[Stored items]
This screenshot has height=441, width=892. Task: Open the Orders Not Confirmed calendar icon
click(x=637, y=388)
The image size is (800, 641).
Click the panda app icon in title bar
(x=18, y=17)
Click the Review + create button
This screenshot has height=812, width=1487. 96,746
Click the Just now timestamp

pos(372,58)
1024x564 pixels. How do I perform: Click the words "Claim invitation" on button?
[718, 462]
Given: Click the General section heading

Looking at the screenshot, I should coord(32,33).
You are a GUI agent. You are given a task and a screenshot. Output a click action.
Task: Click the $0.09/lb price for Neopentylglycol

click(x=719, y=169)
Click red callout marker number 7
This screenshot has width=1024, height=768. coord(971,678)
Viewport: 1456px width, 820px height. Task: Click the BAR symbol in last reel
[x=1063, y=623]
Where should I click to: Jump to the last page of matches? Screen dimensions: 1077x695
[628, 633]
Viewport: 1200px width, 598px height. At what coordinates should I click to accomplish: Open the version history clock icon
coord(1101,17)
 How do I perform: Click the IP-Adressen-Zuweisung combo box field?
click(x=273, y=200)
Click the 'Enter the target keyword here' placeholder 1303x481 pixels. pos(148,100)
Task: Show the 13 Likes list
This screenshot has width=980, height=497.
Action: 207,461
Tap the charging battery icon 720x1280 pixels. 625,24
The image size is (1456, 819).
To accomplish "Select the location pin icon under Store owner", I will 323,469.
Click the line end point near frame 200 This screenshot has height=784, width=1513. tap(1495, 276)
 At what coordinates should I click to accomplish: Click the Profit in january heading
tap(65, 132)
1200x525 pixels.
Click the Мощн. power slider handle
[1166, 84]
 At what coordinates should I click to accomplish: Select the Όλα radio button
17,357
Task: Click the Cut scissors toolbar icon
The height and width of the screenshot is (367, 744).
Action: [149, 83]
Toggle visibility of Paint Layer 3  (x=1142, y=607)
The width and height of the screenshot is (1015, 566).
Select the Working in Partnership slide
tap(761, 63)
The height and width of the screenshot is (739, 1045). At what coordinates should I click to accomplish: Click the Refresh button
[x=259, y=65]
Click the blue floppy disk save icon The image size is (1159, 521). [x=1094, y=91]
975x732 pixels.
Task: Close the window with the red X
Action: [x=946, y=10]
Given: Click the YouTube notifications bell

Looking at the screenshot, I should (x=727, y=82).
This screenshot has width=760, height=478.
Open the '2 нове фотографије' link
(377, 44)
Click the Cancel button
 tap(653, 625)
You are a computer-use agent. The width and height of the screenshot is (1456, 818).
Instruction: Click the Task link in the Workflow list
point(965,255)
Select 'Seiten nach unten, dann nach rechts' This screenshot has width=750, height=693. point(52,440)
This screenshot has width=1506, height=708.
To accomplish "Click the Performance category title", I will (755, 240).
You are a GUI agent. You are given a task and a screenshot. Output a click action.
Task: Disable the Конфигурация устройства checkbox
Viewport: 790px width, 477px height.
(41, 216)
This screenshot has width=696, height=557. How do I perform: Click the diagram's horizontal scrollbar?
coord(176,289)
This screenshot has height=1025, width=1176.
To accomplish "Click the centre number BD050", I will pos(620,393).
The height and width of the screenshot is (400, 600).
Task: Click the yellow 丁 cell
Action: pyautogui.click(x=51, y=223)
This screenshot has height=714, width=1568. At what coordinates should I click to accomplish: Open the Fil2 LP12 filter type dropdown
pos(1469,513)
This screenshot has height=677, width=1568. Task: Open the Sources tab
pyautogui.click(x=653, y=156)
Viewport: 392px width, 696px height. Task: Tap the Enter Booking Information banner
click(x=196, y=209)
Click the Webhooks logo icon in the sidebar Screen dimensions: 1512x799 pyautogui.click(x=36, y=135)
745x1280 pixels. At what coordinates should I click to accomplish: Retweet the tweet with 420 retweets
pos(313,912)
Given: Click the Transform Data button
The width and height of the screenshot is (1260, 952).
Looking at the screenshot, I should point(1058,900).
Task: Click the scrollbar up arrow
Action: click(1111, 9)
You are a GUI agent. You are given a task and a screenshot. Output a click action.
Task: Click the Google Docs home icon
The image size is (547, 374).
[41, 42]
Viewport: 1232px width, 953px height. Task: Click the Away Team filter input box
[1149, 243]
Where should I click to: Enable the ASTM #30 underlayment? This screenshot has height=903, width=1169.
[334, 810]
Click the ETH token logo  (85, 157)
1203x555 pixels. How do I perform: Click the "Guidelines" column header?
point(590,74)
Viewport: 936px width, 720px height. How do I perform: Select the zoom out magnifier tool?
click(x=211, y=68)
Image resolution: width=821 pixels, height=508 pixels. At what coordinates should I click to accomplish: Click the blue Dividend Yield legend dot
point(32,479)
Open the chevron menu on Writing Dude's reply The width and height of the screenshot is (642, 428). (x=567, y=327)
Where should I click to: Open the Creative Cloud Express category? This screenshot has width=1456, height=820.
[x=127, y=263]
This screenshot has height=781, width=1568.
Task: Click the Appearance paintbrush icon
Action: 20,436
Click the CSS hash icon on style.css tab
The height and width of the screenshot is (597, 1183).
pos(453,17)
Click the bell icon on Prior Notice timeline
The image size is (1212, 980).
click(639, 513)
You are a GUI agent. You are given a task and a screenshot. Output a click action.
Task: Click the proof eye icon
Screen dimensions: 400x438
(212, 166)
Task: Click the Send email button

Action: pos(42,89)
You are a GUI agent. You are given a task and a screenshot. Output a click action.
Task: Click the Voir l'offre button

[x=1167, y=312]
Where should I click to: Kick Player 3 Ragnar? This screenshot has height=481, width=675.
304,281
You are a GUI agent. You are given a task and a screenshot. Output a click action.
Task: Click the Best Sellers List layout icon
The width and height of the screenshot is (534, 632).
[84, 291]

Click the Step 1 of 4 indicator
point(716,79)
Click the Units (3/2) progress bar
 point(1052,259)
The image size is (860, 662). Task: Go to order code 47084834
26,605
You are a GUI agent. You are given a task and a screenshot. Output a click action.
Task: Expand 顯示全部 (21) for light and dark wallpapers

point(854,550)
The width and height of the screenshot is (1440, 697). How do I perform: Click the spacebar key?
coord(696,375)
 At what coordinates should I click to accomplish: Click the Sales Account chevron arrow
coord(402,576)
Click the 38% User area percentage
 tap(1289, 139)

» Aim of the task:
Revise the records above by replacing "GUI agent" with "GUI assistant" wherever it occurs, and leave everything else unchanged.

» Solution to the problem:
This screenshot has height=441, width=892. Task: Open the Orders Not Confirmed calendar icon
click(x=637, y=388)
The image size is (800, 641).
Click the panda app icon in title bar
(x=18, y=17)
Click the Review + create button
This screenshot has height=812, width=1487. 96,746
Click the Just now timestamp

pos(372,58)
1024x564 pixels. How do I perform: Click the words "Claim invitation" on button?
[718, 462]
Given: Click the General section heading

Looking at the screenshot, I should coord(32,33).
You are a GUI assistant. You are given a task and a screenshot. Output a click action.
Task: Click the $0.09/lb price for Neopentylglycol

click(x=719, y=169)
Click red callout marker number 7
This screenshot has width=1024, height=768. coord(971,678)
Viewport: 1456px width, 820px height. Task: Click the BAR symbol in last reel
[x=1063, y=623]
Where should I click to: Jump to the last page of matches? Screen dimensions: 1077x695
[628, 633]
Viewport: 1200px width, 598px height. At what coordinates should I click to accomplish: Open the version history clock icon
coord(1101,17)
 How do I perform: Click the IP-Adressen-Zuweisung combo box field?
click(x=273, y=200)
Click the 'Enter the target keyword here' placeholder 1303x481 pixels. pos(148,100)
Task: Show the 13 Likes list
This screenshot has width=980, height=497.
Action: 207,461
Tap the charging battery icon 720x1280 pixels. 625,24
The image size is (1456, 819).
To accomplish "Select the location pin icon under Store owner", I will 323,469.
Click the line end point near frame 200 This screenshot has height=784, width=1513. tap(1495, 276)
 At what coordinates should I click to accomplish: Click the Profit in january heading
tap(65, 132)
1200x525 pixels.
Click the Мощн. power slider handle
[1166, 84]
 At what coordinates should I click to accomplish: Select the Όλα radio button
17,357
Task: Click the Cut scissors toolbar icon
The height and width of the screenshot is (367, 744).
Action: [149, 83]
Toggle visibility of Paint Layer 3  (x=1142, y=607)
The width and height of the screenshot is (1015, 566).
Select the Working in Partnership slide
tap(761, 63)
The height and width of the screenshot is (739, 1045). At what coordinates should I click to accomplish: Click the Refresh button
[x=259, y=65]
Click the blue floppy disk save icon The image size is (1159, 521). [x=1094, y=91]
975x732 pixels.
Task: Close the window with the red X
Action: [x=946, y=10]
Given: Click the YouTube notifications bell

Looking at the screenshot, I should (x=727, y=82).
This screenshot has width=760, height=478.
Open the '2 нове фотографије' link
(377, 44)
Click the Cancel button
 tap(653, 625)
You are a computer-use agent. The width and height of the screenshot is (1456, 818).
Instruction: Click the Task link in the Workflow list
point(965,255)
Select 'Seiten nach unten, dann nach rechts' This screenshot has width=750, height=693. point(52,440)
This screenshot has width=1506, height=708.
To accomplish "Click the Performance category title", I will (755, 240).
You are a GUI assistant. You are given a task and a screenshot. Output a click action.
Task: Disable the Конфигурация устройства checkbox
Viewport: 790px width, 477px height.
(41, 216)
This screenshot has width=696, height=557. How do I perform: Click the diagram's horizontal scrollbar?
coord(176,289)
This screenshot has height=1025, width=1176.
To accomplish "Click the centre number BD050", I will pos(620,393).
The height and width of the screenshot is (400, 600).
Task: Click the yellow 丁 cell
Action: pyautogui.click(x=51, y=223)
This screenshot has height=714, width=1568. At what coordinates should I click to accomplish: Open the Fil2 LP12 filter type dropdown
pos(1469,513)
This screenshot has height=677, width=1568. Task: Open the Sources tab
pyautogui.click(x=653, y=156)
Viewport: 392px width, 696px height. Task: Tap the Enter Booking Information banner
click(x=196, y=209)
Click the Webhooks logo icon in the sidebar Screen dimensions: 1512x799 pyautogui.click(x=36, y=135)
745x1280 pixels. At what coordinates should I click to accomplish: Retweet the tweet with 420 retweets
pos(313,912)
Given: Click the Transform Data button
The width and height of the screenshot is (1260, 952).
Looking at the screenshot, I should point(1058,900).
Task: Click the scrollbar up arrow
Action: click(1111, 9)
You are a GUI assistant. You are given a task and a screenshot. Output a click action.
Task: Click the Google Docs home icon
The image size is (547, 374).
[41, 42]
Viewport: 1232px width, 953px height. Task: Click the Away Team filter input box
[1149, 243]
Where should I click to: Enable the ASTM #30 underlayment? This screenshot has height=903, width=1169.
[334, 810]
Click the ETH token logo  (85, 157)
1203x555 pixels. How do I perform: Click the "Guidelines" column header?
point(590,74)
Viewport: 936px width, 720px height. How do I perform: Select the zoom out magnifier tool?
click(x=211, y=68)
Image resolution: width=821 pixels, height=508 pixels. At what coordinates should I click to accomplish: Click the blue Dividend Yield legend dot
point(32,479)
Open the chevron menu on Writing Dude's reply The width and height of the screenshot is (642, 428). (x=567, y=327)
Where should I click to: Open the Creative Cloud Express category? This screenshot has width=1456, height=820.
[x=127, y=263]
This screenshot has height=781, width=1568.
Task: Click the Appearance paintbrush icon
Action: 20,436
Click the CSS hash icon on style.css tab
The height and width of the screenshot is (597, 1183).
pos(453,17)
Click the bell icon on Prior Notice timeline
The image size is (1212, 980).
click(639, 513)
You are a GUI assistant. You are given a task and a screenshot. Output a click action.
Task: Click the proof eye icon
Screen dimensions: 400x438
(212, 166)
Task: Click the Send email button

Action: pos(42,89)
You are a GUI assistant. You are given a task and a screenshot. Output a click action.
Task: Click the Voir l'offre button

[x=1167, y=312]
Where should I click to: Kick Player 3 Ragnar? This screenshot has height=481, width=675.
304,281
You are a GUI assistant. You are given a task and a screenshot. Output a click action.
Task: Click the Best Sellers List layout icon
The width and height of the screenshot is (534, 632).
[84, 291]

Click the Step 1 of 4 indicator
point(716,79)
Click the Units (3/2) progress bar
 point(1052,259)
The image size is (860, 662). Task: Go to order code 47084834
26,605
You are a GUI assistant. You are given a task and a screenshot. Output a click action.
Task: Expand 顯示全部 (21) for light and dark wallpapers

point(854,550)
The width and height of the screenshot is (1440, 697). How do I perform: Click the spacebar key?
coord(696,375)
 At what coordinates should I click to accomplish: Click the Sales Account chevron arrow
coord(402,576)
Click the 38% User area percentage
 tap(1289, 139)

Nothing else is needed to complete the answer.